***** TEXT EXCERPT *****
Wow... What can I say. A couple of days before the voting ended 9 people had voted, and you came out with 10. That means you likely got well over 90% of the votes, and it was well deserved. This story was as close to perfect as can be, and knowing me as you do I don't say that lightly. I honestly didn't find a scene or word out of place, and the fact that you not only delivered strong characters and an intriguing world in the form of a letter, that you then wrote a second letter in response can be considered showing off.

I've not read all the 42 and some of the stories you've written, but if there's any one you want to put at the top of your portfolio to look back on when feeling low it's this. The narrative was flawless, the voices clear, the events compelling... But what got me the most was the sheer number of small details you stuffed in there, those things that oft get overlooked, but for me, as a reader at least, put the true creativity into creative writing. Things like her tearing the letter open to add that additional thought before she posted it. But the most powerful line I felt was the one about her breaking her ankle in the woods. It's so simple, so subtle, so unsuspect, yet it adds so much intimacy to their relationship and truly brings the characters to life.
***** DATA LINES *****
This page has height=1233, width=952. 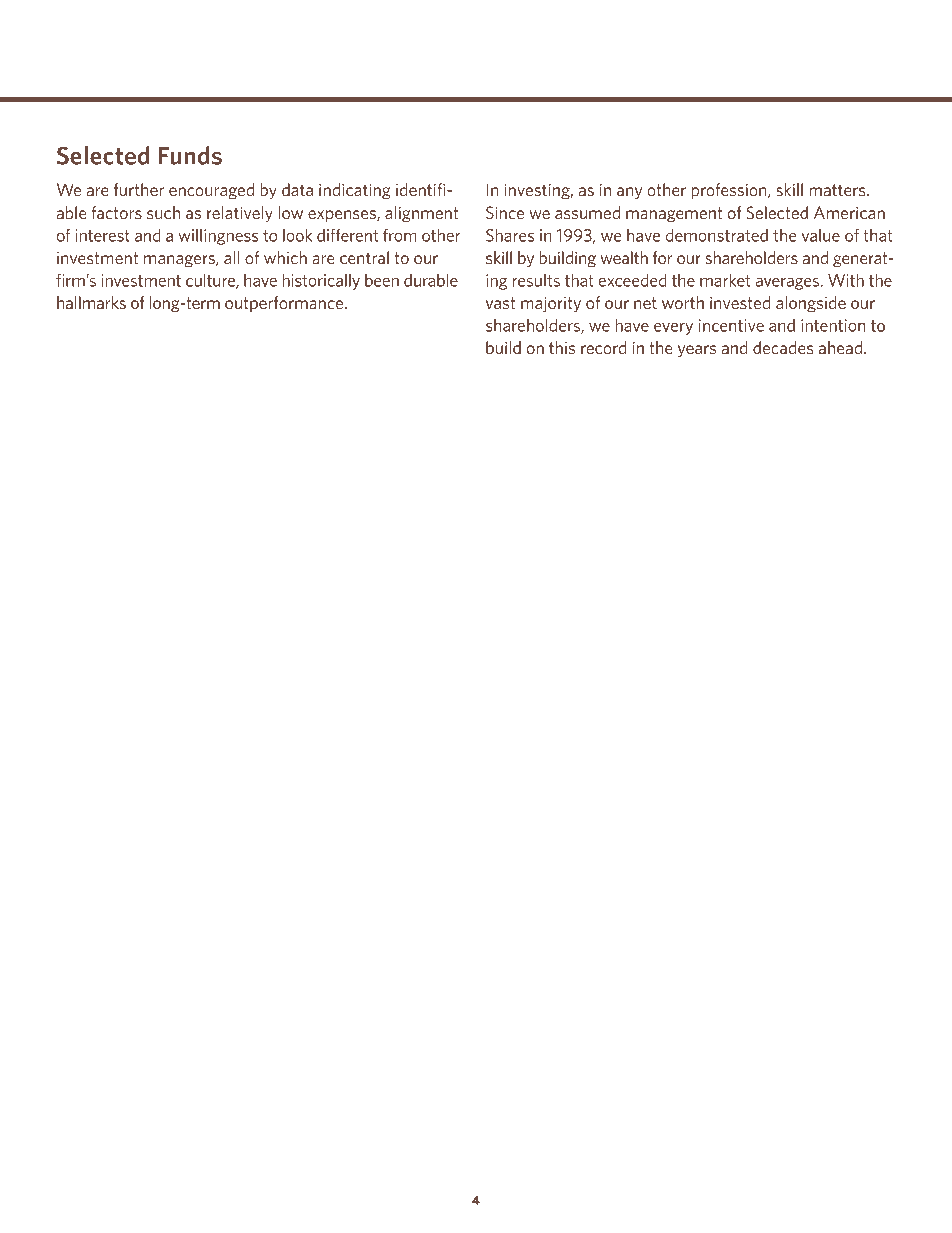 What do you see at coordinates (364, 257) in the page?
I see `central` at bounding box center [364, 257].
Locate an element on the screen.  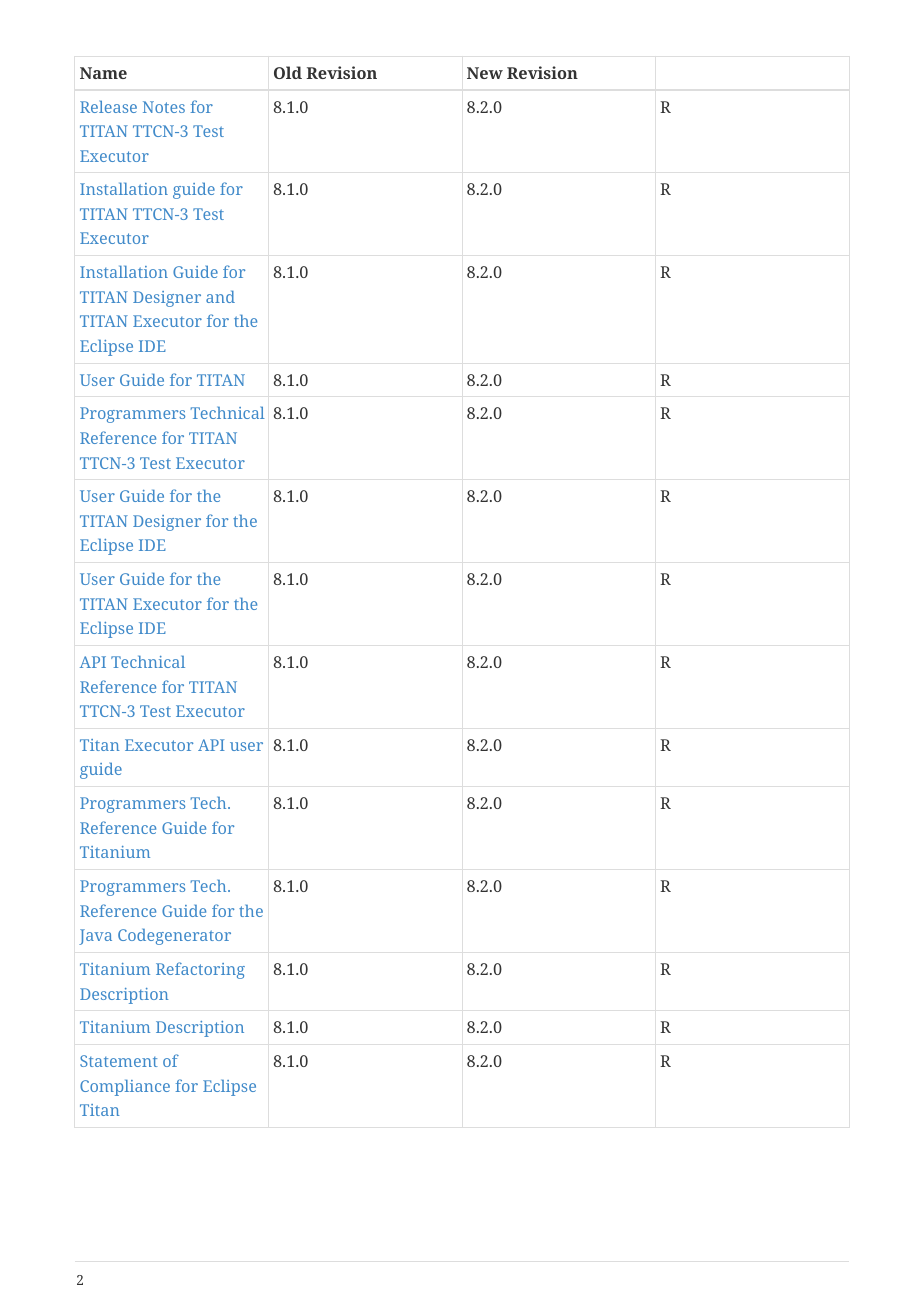
Refactoring is located at coordinates (200, 970).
*****
SET TASKS:
a - Answer these from the review, one answer per line, marked the same way:
(i) How many people had voted a couple of days before the voting ended?
(ii) In what form did the writer deliver the characters and world?
(iii) Which line did the reviewer feel was the most powerful?
b - In the review, list each word that follows "so" in the sentence that begins "It's so simple".
c - Translate this sentence from the review into Spanish: "This story was as close to perfect as can be, and knowing me as you do I don't say that lightly."

COMPLETED EXERCISE:
a -
(i) 9 people
(ii) In the form of a letter
(iii) The one about her breaking her ankle in the woods

b -
simple
subtle
unsuspect

c - Esta historia fue lo más cercano a la perfección que puede haber, y conociéndome como me conoces, no lo digo a la ligera.